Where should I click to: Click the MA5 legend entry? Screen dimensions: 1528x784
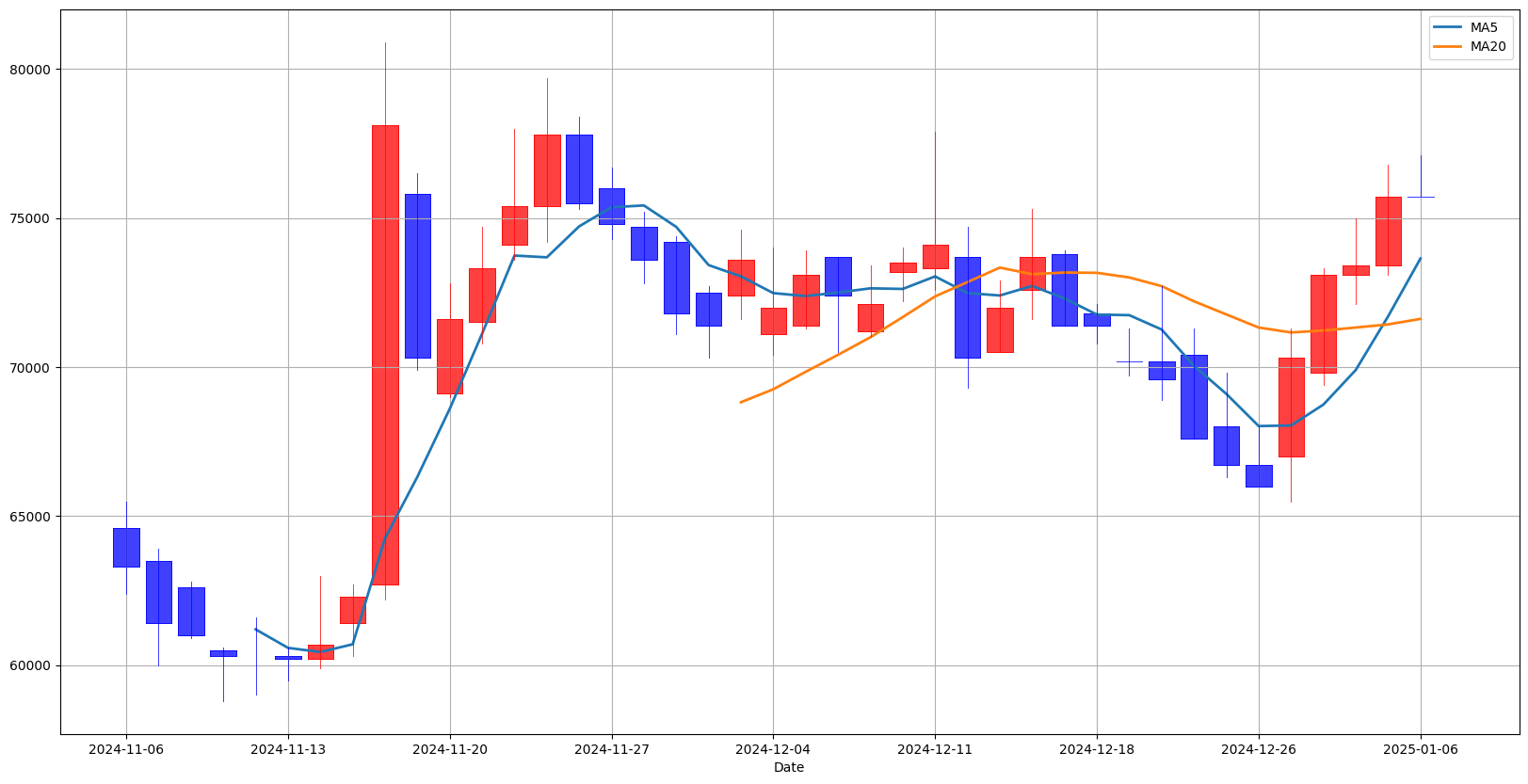[x=1471, y=28]
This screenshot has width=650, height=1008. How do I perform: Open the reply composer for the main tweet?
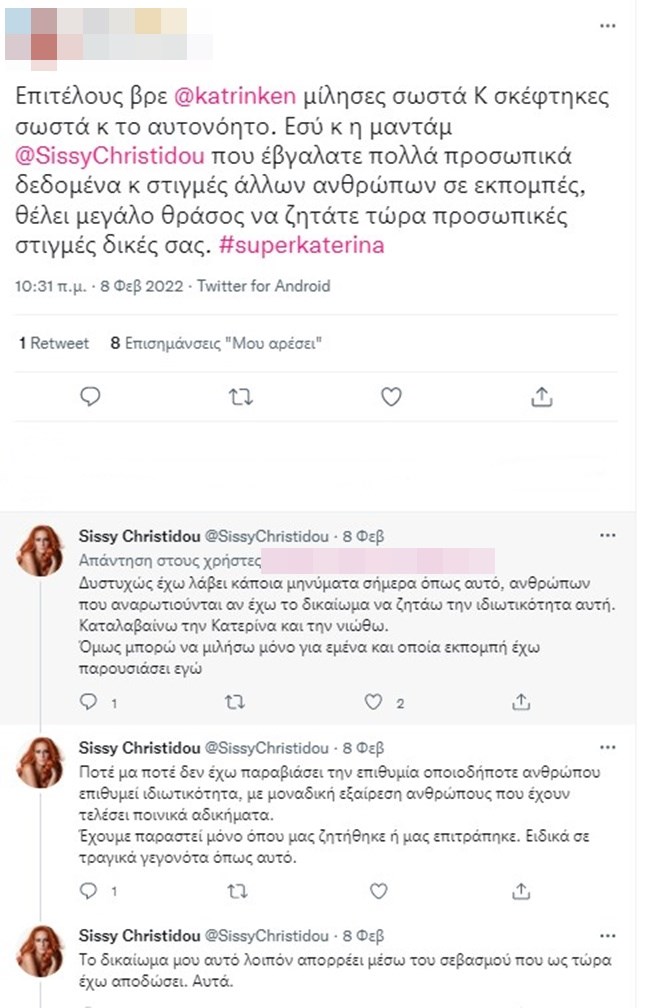pyautogui.click(x=91, y=396)
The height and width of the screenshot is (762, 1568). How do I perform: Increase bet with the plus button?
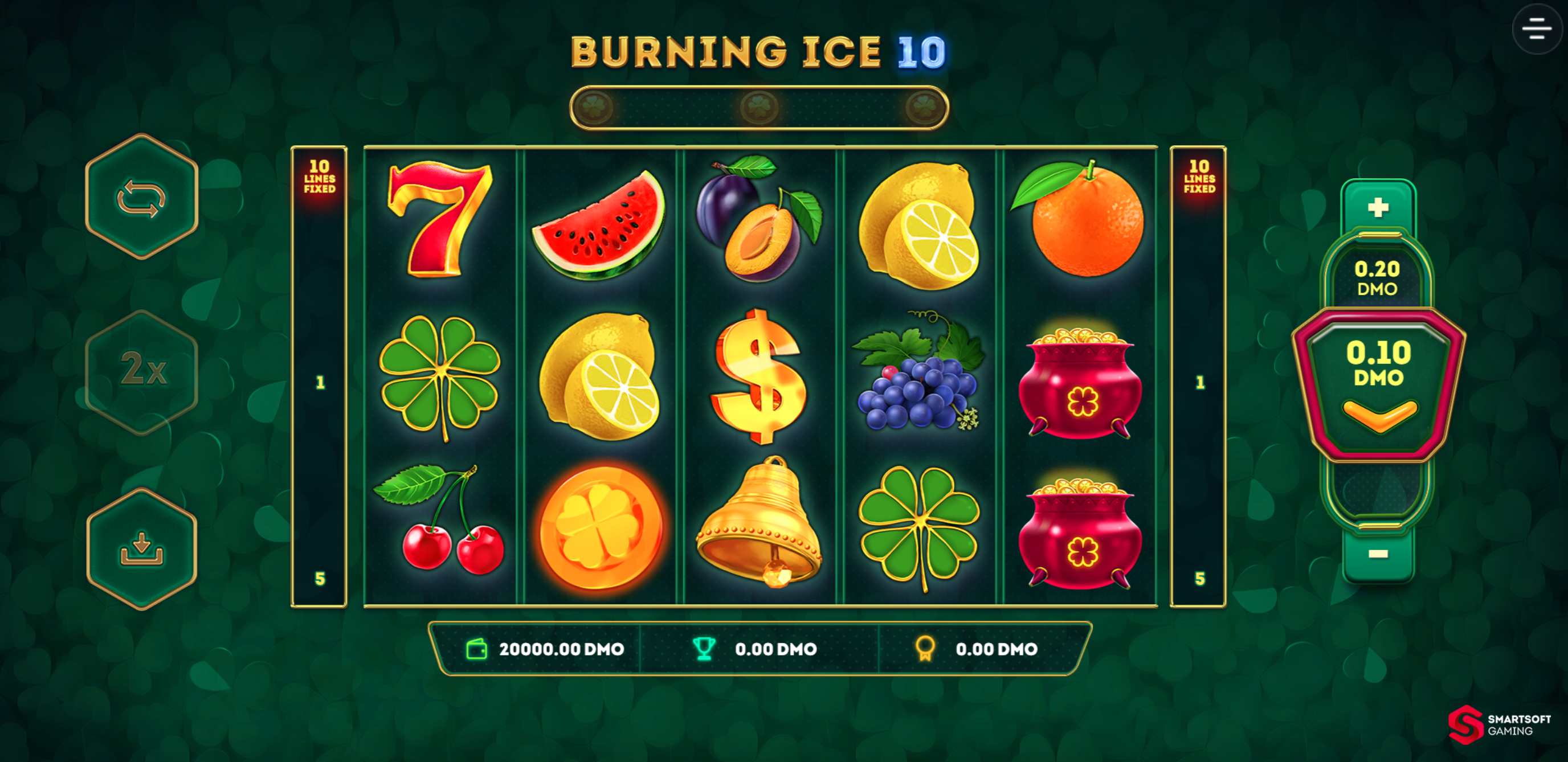(x=1378, y=207)
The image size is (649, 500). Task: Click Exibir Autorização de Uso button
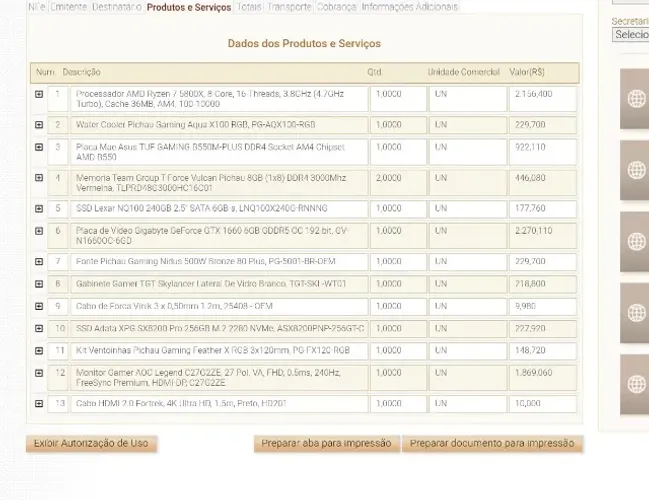(91, 444)
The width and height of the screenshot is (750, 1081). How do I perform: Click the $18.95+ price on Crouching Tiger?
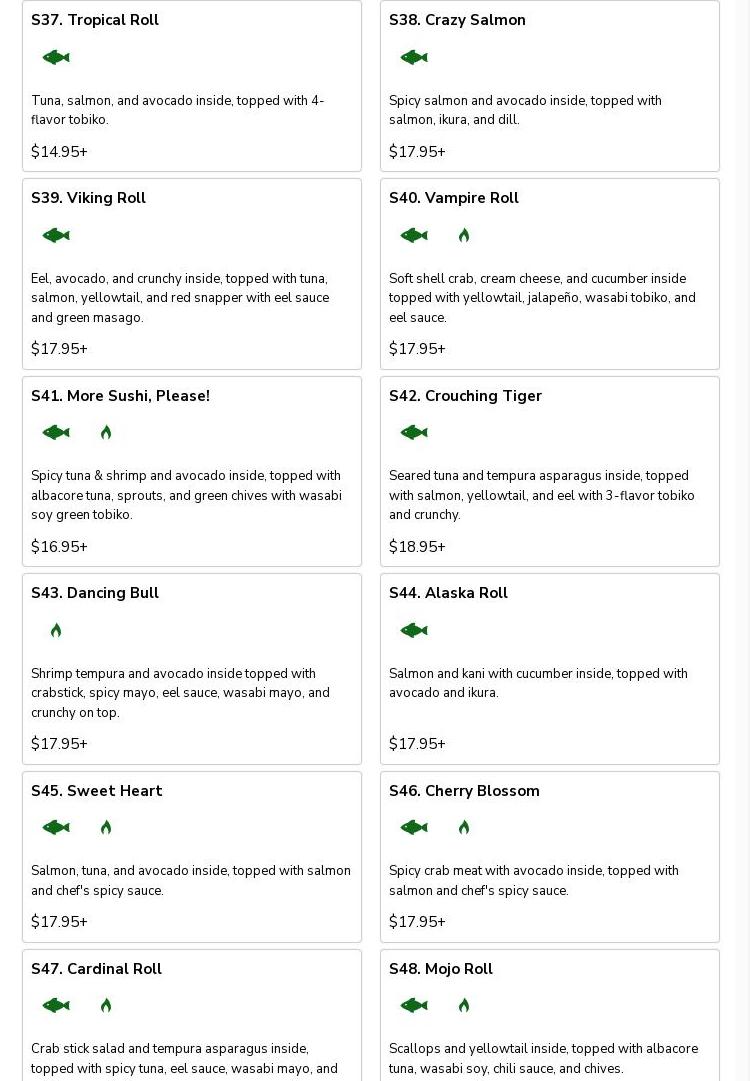click(x=417, y=547)
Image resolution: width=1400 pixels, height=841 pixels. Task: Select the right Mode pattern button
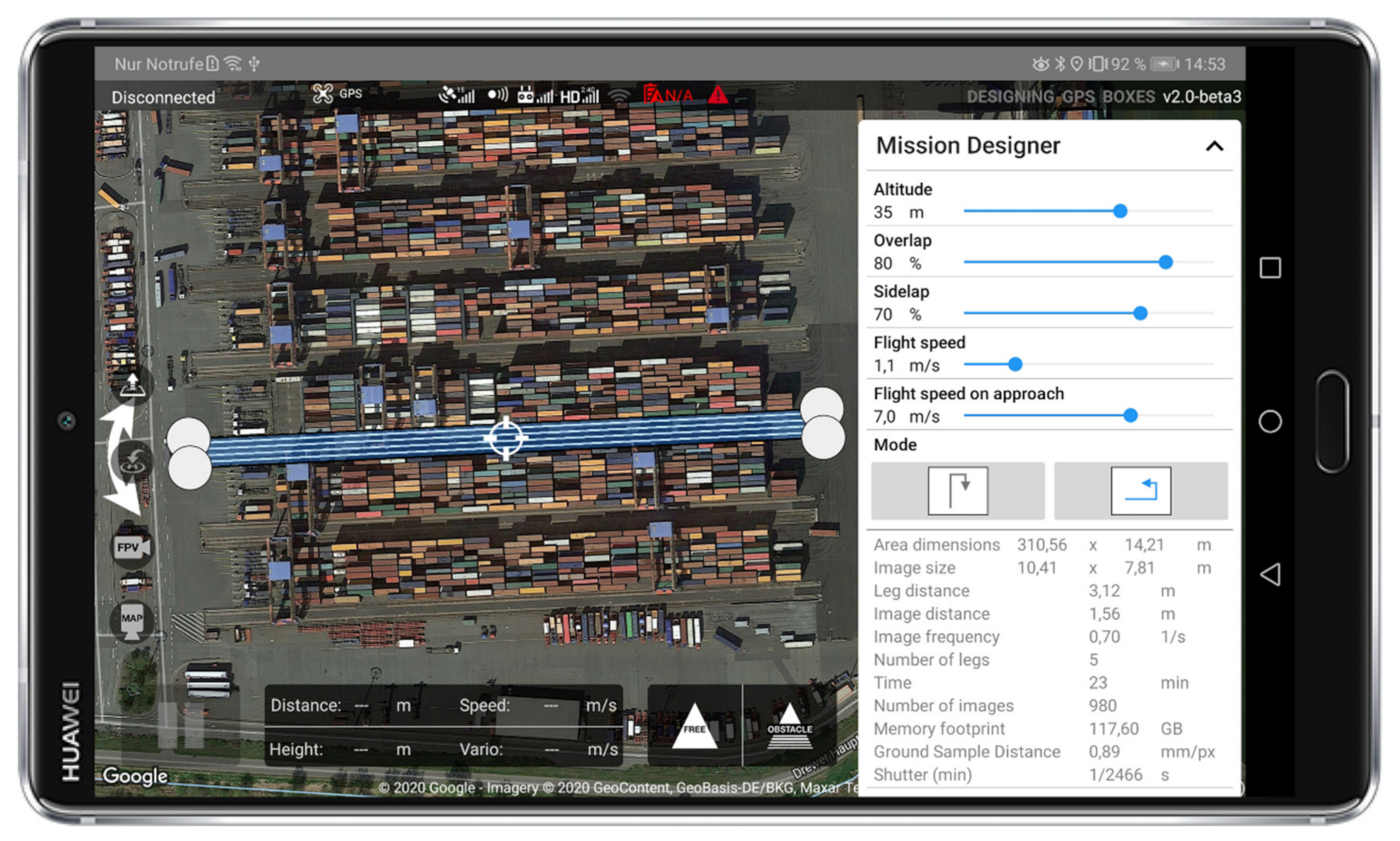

....

Try it:
Skip all pictures. Copy exactly the lines from the one containing "The width and" through the end of the records, both ends included.

Result of the exercise:
The width and height of the screenshot is (750, 1081). How do I perform: Click the $18.95+ price on Crouching Tiger?
click(x=417, y=547)
Image resolution: width=1400 pixels, height=841 pixels. Task: Select the right Mode pattern button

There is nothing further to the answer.